Provided information
>>>>>
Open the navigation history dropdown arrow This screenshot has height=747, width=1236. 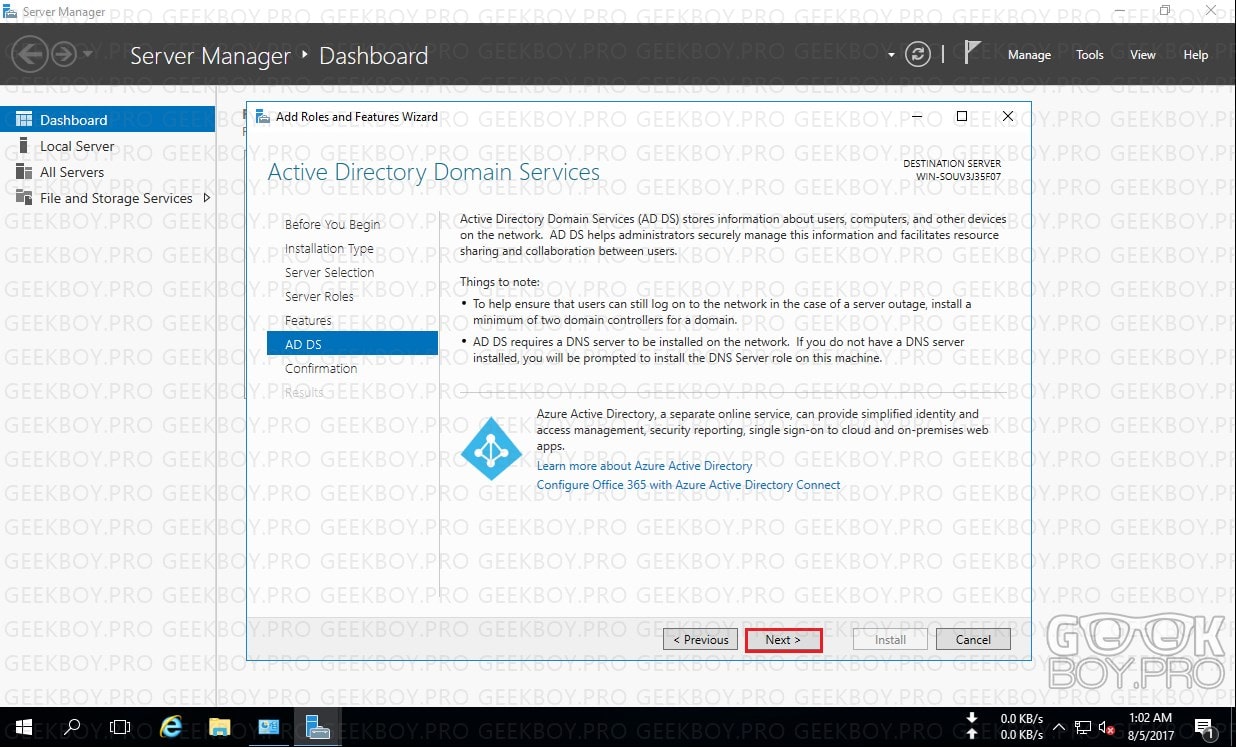(x=88, y=54)
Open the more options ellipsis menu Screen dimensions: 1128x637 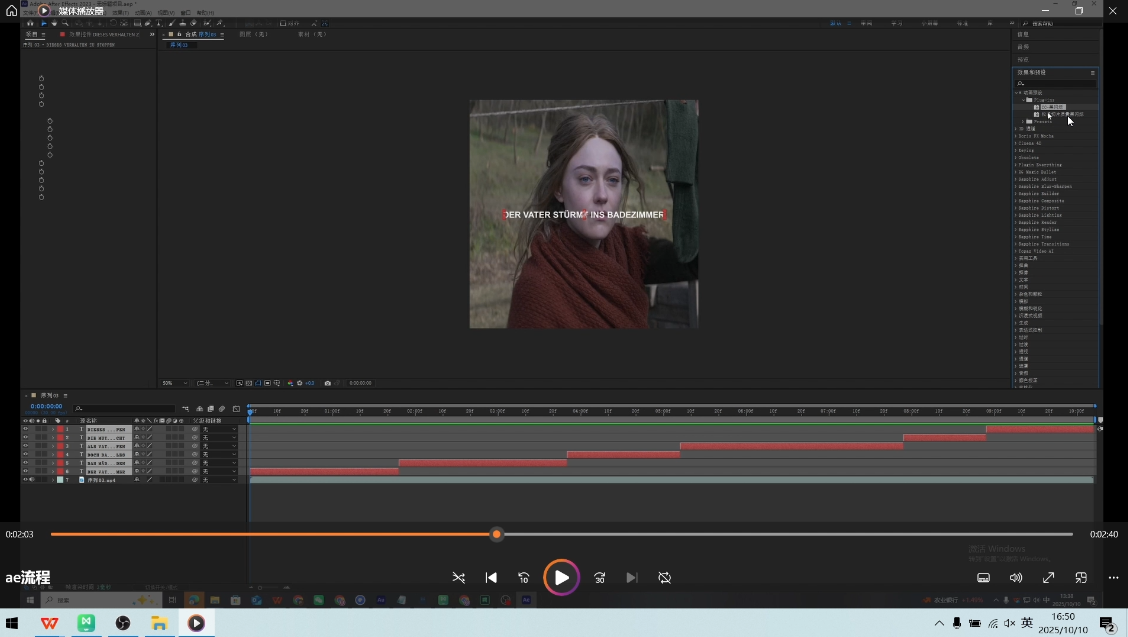click(1113, 578)
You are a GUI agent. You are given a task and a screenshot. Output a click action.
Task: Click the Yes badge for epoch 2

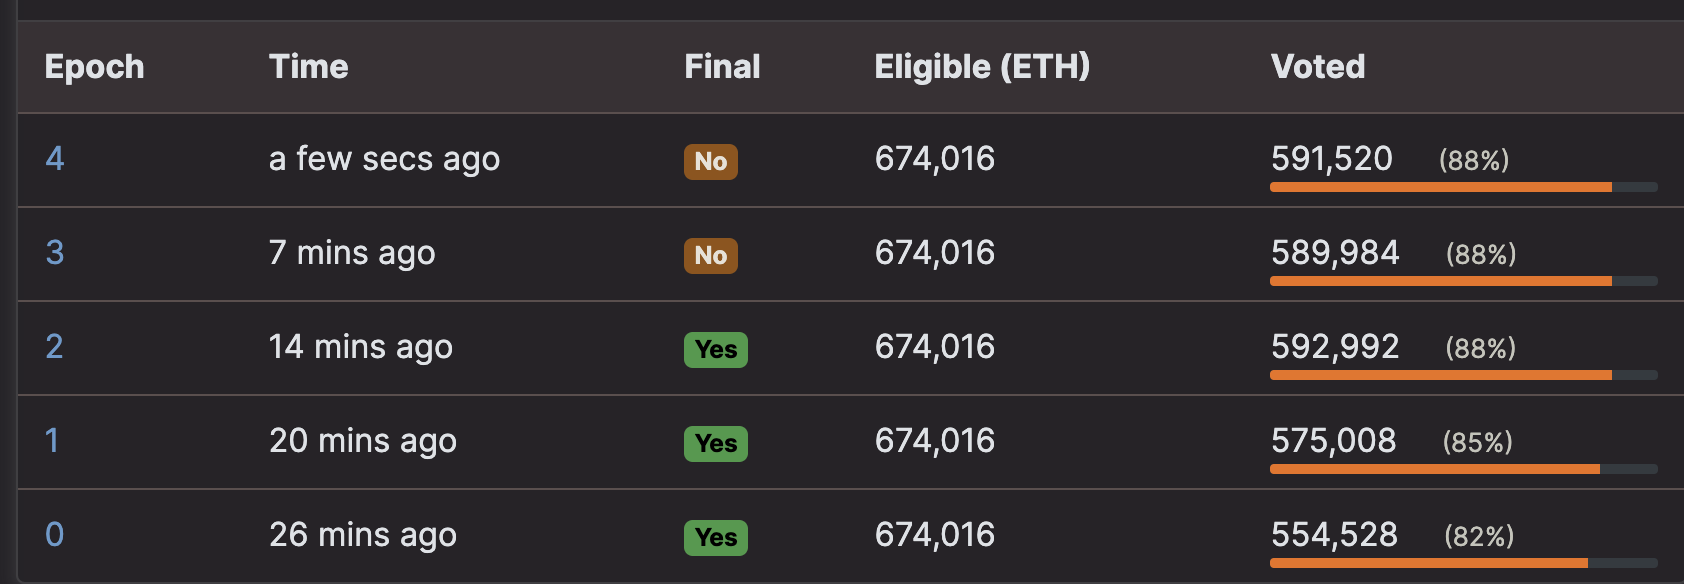pos(716,350)
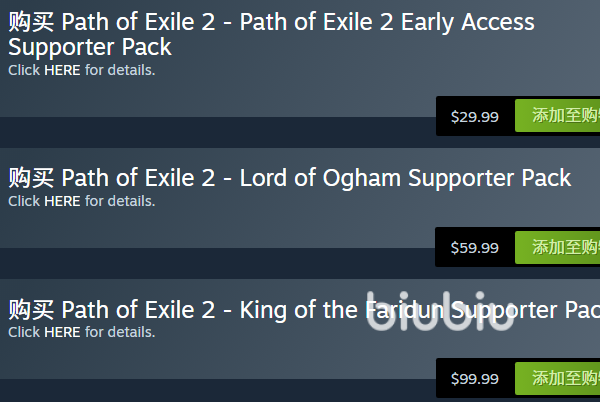Click the 购买 text in the Lord of Ogham title
Screen dimensions: 600x402
coord(31,178)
<<<<<
What is expected
Reproduce word for word the section of the entries that opens with the line containing "You are a GUI" and runs through the end of the entries, leaving the pictures out of your answer.

Solution to this task
You are a GUI agent. You are given a task and a screenshot. Output a click action.
Task: Click the Yes badge for epoch 2

pos(716,350)
Click the 购买 text in the Lord of Ogham title
Screen dimensions: 600x402
coord(31,178)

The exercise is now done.